19.05.-22.05., part I
19.05.-22.05., part II
Samstag, 23.05.
Dienstag, 26.05.
Mittwoch, 27.05.**
Freitag, 29.05.**
Dienstag, 02.06.
04.06.-07.06., part I
Freitag, 29.Mai

Hola Hola!

Bericht- und ereignisarm ging der vorangegangene Donnerstag vorüber. Eine zu lange Anfahrt ließ uns keine Chance auf die preferabelste Zelle des Tages (West-Kansas) und auch das passende Setup südlich von ihr führte nur zu linienhafter Schmalspurquellung. Eine Bilderbuch-Outflow-Boundary mit eingebauter Luftmassenzerstörung setzte dem Chasetag ein verhältnismäßig schnelles Ende. Immerhin gab es noch ein wenig Kelvin-Helmholtz-Gewelle als Zwischenunterhaltung.

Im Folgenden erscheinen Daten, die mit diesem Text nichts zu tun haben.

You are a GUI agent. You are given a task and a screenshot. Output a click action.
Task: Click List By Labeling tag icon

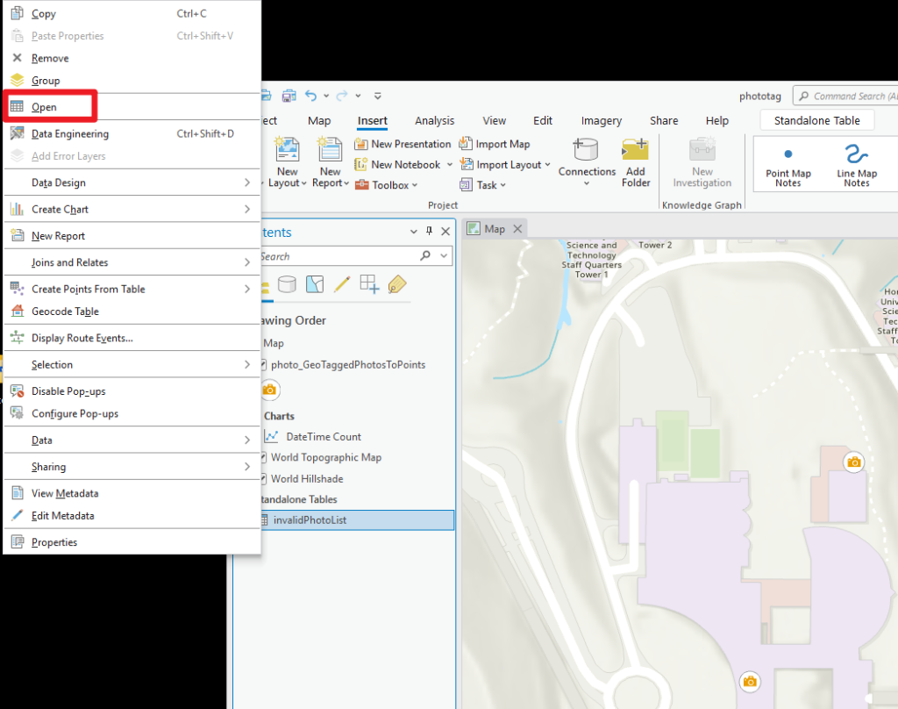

Aber direkt zum eigentlichen Thema, dem Freitag, dessen episches Ende bei Aufbruch freilich niemand erwartet hat. Ein High-Plains Chase stand auf dem Programm, was uns in der Vergangenheit nette Ergebnisse beschert hat und mit brauchbarem Setup jeder MDT-Lage vorzuziehen ist. Scherung, Moisture-Supply und orographische Auslösung waren vorhanden. Das moderate CAPE würde vor allzu wüster Explosivität schützen. Passt. Ein Ratespiel ist allerdings, welcher der aus den Bergen ziehenden Türme schlussendlich das Rennen machen würde. Angekommen in Tucumcari, boten sich 3 Auswahlmöglichkeiten (das Bild zeigt eine davon).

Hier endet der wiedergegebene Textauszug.